Ramadan takes place in the 9th month of the Muslim calendar year and is considered to be a joyous month, ending with the celebration of Eid Al Fitr. The date itself, as we mentioned above, is flexible, with tradition signalling the beginning of Ramadan to be the date on which the first sighting of the crescent moon appears. During Ramadan, Muslims do not eat during the hours the sun is shining and this fasting, when combined with prayer, is an opportunity for Muslims to express their devotion to Allah. By fasting with intention, called niyyah, a Muslim going without food is better able to put mortal needs behind them and focus instead on the spiritual. This time also serves as a reminder about the sufferings of the poor and is therefore also a month of charity for Muslims – a chance to do good deeds for others. It is a time of personal reflection and spiritual growth as well as a time of sacrifice and renunciation. Because Ramadan is celebrated in many countries, it is also an opportunity for Muslims to feel kinship with other Muslims around the world.
Muslims typically begin participating in Ramadan from the onset of puberty and continue to do so until they are no longer able. Seniors for example, may be excluded if they are frail, or in ill health. Pregnant women or those breastfeeding or menstruating are also excluded, as are travellers. Speaking of travelling, Muslims are required to participate in Hajj, or a pilgrimage to Mecca at least once in their lifetime if they are able to. Finally, if a person is unable to participate in the fast, they are expected to provide a meal for the poor for each day the fast is missed.
The end of Ramadan, as noted in our opening paragraph, is a celebration of family and friends called Eid Al Fitr. This should begin, in 2019, on or about the 5th of June. Over the course of three days Muslims gather in prayer, in celebration, they visit the elderly and occasionally exchange small gifts. For many, Eid represents great feasts shared with others after prayer services, lights are hung in celebration and it is a generally considered a joyous occasion.

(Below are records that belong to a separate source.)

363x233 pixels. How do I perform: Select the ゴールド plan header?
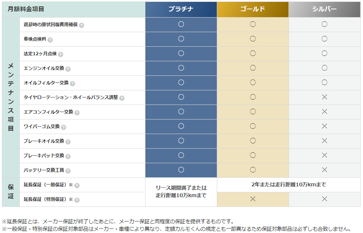point(253,9)
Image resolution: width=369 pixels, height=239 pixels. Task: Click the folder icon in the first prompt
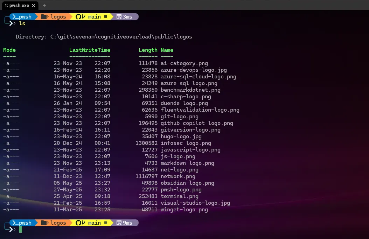(44, 16)
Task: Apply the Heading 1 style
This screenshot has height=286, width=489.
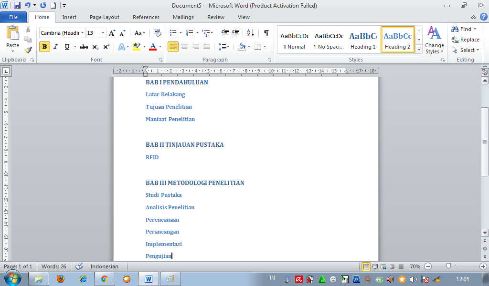Action: pos(362,40)
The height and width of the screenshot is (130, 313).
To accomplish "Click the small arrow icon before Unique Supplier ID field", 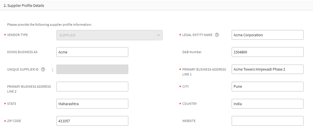I will point(52,70).
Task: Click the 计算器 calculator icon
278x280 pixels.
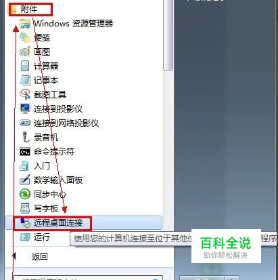Action: [25, 66]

If you have a Muslim friend, take the time to ask about this important element of their faith. Fostering and nurturing an understanding between friends, of their various cultural and religious celebrations, helps to form and inform, creating a solid foundation for that friendship. Discover similarities between your beliefs and those of others. Many faiths, such as Catholics for example, also require some element of abstinence during a particular time of year. Catholics abstain from meat on Ash Wednesday and every Friday during Lent. So, spend some time in conversation with your friends. Explore the commonalities and discuss your differences. Perhaps you’ll find we are all more similar than different, regardless of our original country of origin and that my friends, is a truly wonderful thing. Whether you are celebrating Ramadan or honoring a friend who is participating, we encourage you to take this time to reflect on the value of friendship. Defined as “the mutual affection between people” surely you must agree we could all use a friend – or two!